# Farm Pro Tractor 2420



## Wall1

I was out moving some snow with my tractor, and i noticed that one of my front wheels will not turn now. When you look at the tractor from the front, the left wheel is straight and the right wheel is turned to the right. I was looking to see what the problem is but could not determine it. Im looking for help with this matter. Did something brake within the casing.. 

Thanks


----------



## Thomas

Welcome to TF.

Tie rod okay,steering arm not bent or loosen.


----------



## Wall1

Yes its the front right side, tie rod ok and the steering arm is not bent. Could it be a gear, the wheel goes straight out to the side


----------



## Halifax

Can you give us a picture of the front and side? Were you in 4wd at the time?

Aubrey


----------



## rfrye2

I'm new here. I posted a question on wiring but can find it now.

Can someone help?


----------



## CarterD

rfrye2 said:


> I'm new here. I posted a question on wiring but can find it now.
> 
> Can someone help?


Is this what you posted?

http://www.tractorforum.com/f292/2320-how-wire-horn-19490/#post143405


----------



## Wall1

Hi Thanks for responding , I posted the picturs of the tractor.
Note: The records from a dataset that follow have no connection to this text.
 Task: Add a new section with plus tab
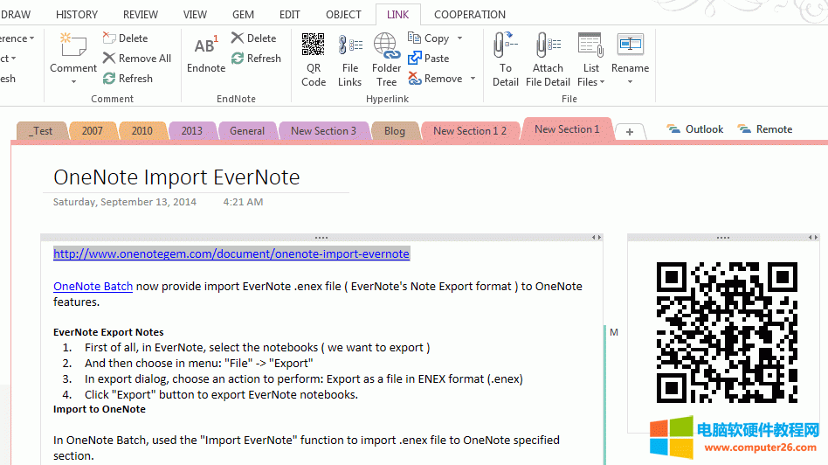[x=629, y=131]
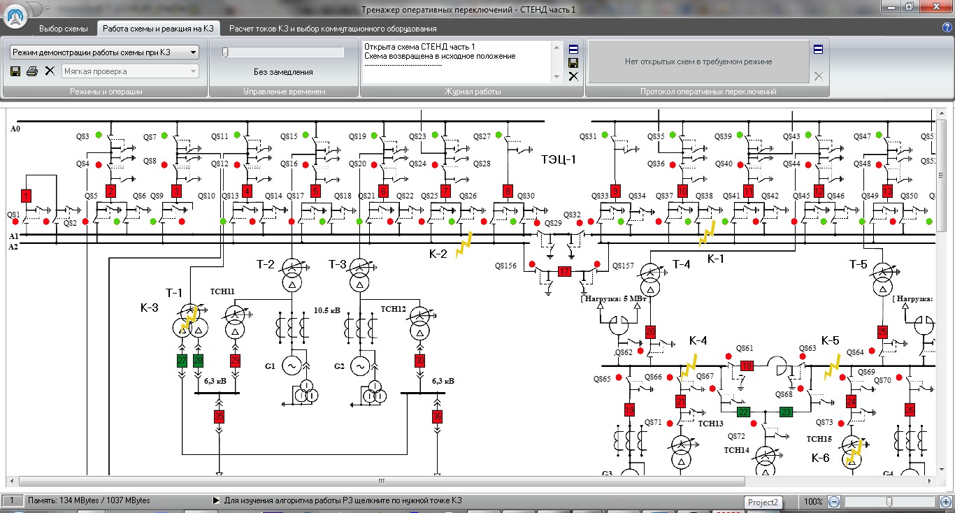Click fault point K-2 lightning bolt
The width and height of the screenshot is (955, 513).
pos(464,245)
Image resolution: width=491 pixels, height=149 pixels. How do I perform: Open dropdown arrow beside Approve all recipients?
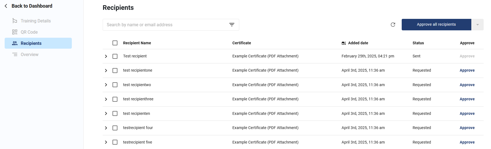478,25
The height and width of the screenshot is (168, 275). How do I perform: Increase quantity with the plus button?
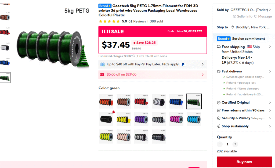[x=235, y=144]
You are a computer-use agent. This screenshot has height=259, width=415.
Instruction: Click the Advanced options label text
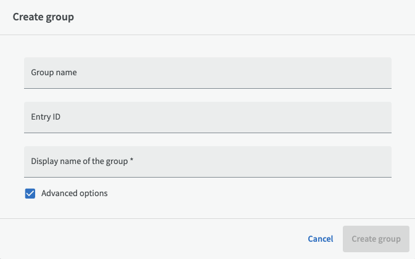coord(74,194)
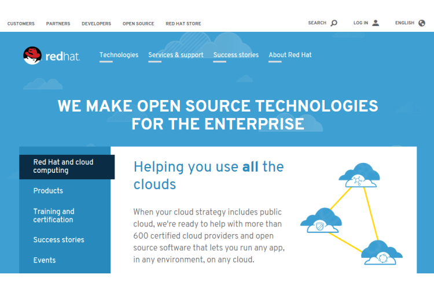Click the shield cloud icon on left
Screen dimensions: 434x289
click(x=321, y=222)
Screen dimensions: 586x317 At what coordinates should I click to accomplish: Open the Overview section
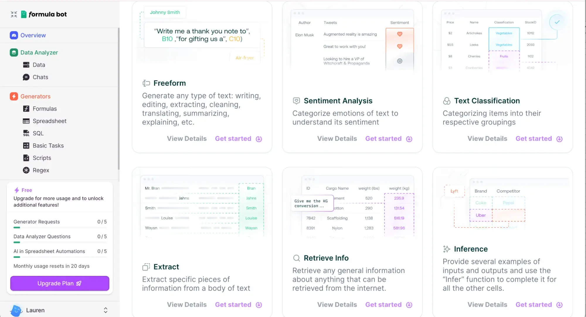coord(33,35)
When you turn the wheel, one turns all the way the other only partially,..


----------



## CarterD

Post some pictures to give an idea what is happening as Aubrey stated in his reply.


----------



## Wall1

I added the pictures to the photo album..


----------



## Wall1

Hey i posted the pictures of the tractor.. Was wondering if you can check the album, shows the front wheels, and I was in 4wd


----------



## BelarusBulldog

Need more pictures to help you! Bye


----------